Ever notice how you always seem to have ideas for 50 or so board games floating around in your head, and never get a single one done? Well, it is time for me to shift another semi-completed game to the back burner while I pursue another idea before I lose it.
I love card driven board games. I've been playing with various ideas for a wargame where each unit (one unit = one man) is represented by a card, and each is unique. The problem is translating this to a game board. Last night, I had a pseudo-brilliant idea: What if each card was the size of a hex on the board? Obviously, you would need 2" hexes to accomodate these hex-shaped cards, but the idea got some gears spinning in my head.
Here are my thoughts:
Three Attack Types - Melee, Ranged, and Magic. These compare to three defense types - Light, Medium, and Heavy:
Melee is good vs. Medium, Poor vs. Heavy
Ranged is good vs Light, Poor vs. Medium
Magic is good vs. Heavy, Poor vs. Light
Units would have one attack type and one defense type, so a mounted knight (a powerful unit) might have Melee 3, Heavy 5, for example. A damage value would be attributed as well. This knight might deal 3 damage per attack.

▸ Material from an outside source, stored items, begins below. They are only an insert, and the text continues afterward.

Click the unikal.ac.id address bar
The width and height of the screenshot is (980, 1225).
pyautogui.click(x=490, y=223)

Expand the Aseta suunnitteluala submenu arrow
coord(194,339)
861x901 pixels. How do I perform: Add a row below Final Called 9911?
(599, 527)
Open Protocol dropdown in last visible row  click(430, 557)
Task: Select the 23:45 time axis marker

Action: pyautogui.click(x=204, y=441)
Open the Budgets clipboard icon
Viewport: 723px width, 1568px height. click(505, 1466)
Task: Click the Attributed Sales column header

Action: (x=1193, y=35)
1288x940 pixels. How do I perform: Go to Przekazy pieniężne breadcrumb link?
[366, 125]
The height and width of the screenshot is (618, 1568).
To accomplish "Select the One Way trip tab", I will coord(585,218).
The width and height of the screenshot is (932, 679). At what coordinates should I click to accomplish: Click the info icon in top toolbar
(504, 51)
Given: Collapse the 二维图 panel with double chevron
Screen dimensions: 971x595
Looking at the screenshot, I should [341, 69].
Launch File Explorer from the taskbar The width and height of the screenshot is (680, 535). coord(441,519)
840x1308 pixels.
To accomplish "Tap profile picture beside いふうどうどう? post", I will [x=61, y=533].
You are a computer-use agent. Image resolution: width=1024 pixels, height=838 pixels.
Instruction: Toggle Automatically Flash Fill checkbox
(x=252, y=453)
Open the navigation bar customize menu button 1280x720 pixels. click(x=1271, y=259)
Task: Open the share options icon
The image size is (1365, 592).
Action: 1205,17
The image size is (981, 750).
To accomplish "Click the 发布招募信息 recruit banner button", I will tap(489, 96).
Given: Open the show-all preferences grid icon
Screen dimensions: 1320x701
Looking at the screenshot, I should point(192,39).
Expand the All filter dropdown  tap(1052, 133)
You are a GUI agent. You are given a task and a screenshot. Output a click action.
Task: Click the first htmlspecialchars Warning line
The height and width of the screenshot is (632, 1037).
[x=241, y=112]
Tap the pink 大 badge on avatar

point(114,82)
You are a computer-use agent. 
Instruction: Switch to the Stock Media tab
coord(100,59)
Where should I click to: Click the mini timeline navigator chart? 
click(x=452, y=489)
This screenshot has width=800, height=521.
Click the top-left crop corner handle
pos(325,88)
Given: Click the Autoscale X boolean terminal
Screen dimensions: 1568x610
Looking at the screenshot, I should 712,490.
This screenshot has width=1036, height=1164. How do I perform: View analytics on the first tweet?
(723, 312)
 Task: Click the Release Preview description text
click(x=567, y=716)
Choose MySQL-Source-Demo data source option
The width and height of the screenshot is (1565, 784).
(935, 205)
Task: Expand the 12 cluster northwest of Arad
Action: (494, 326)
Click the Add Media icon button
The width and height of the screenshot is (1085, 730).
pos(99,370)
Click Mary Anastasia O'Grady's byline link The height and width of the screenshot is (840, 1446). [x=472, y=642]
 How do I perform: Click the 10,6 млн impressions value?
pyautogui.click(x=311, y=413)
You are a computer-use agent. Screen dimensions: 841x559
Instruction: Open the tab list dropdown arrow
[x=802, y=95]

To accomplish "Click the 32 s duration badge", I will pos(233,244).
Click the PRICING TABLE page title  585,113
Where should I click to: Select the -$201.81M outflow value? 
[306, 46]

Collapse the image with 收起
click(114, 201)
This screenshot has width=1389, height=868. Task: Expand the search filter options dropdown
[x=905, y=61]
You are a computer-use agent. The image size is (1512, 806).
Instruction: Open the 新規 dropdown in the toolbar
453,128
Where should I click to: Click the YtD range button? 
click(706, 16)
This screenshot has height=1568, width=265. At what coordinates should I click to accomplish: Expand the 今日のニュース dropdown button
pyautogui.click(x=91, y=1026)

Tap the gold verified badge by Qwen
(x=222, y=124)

Attacking would be done via dice. Roll a dice to attack. If you meet or beat the opponent's armor, you deal damage.
Melee attack ratings add to the dice roll. Ranged attack ratings would indicate range (Ranged 4 = 4 hexes of range). Magic... I'm not sure of yet.
Hit points:
In the past, I've worked hard to scrap 'damage counters' from games (I dislike messing with counters where possible). With the hex shaped cards, you could print HP around the outside of the hex itself, and drop each card into a hex-shaped 'dish' (for lack of a better term). You can rotate the cards to line up an arrow on the edge of the dish with the unit's current hp - much like a rotating base on a miniature. Different colored dishes denote ownership by different players.
Movement and Range:
With larger hexes, movement would have to be kept to low numbers - perhaps 2 or 3 hexes for an average unit.
Actions:
Units get two actions per turn - Move twice, Move and Attack, Attack Twice, Move and use a Special Ability, etc.
What do you think?
Well, thus far, all of my games only see casual play, so production hasn't quite come to mind yet, but my map does roll up :)
As far as the magic vs. heavy idea, I 'borrowed' (*cough*stole*cough*) the idea from Warcraft III - the different attack types (normal, piercing, magic, siege, hero, chaos) deal different percentages of damage to the different armor types (unarmored, light, medium, heavy, fortified). For example, siege rocks fortified armor (the kind used by buildings), but piercing is very ineffective against it. In Warcraft, magic attacks deal more damage to heavy armor.
A friend suggested I drop the varying armor types altogether, and instead use a generic defense rating that is common for all units. He also thought the 'magic' attack type was a bit vague, and I should drop to only melee and ranged. Spellcasting units can have spells printed on their cards, something along the lines of 'Fireball - This unit can spend an attack action to target a hex with an explosive blast. Units in that hex, and all adjacent hexes suffer a 2 point attack. Use this ability once per round.'
He also thought both melee and ranged attack types should get an attack bonus (added to the die roll), rather than just melee. He also suggested that die rolling will slow down the game, and that I should make attacks automatic... though he does play a lot of magic the gathering.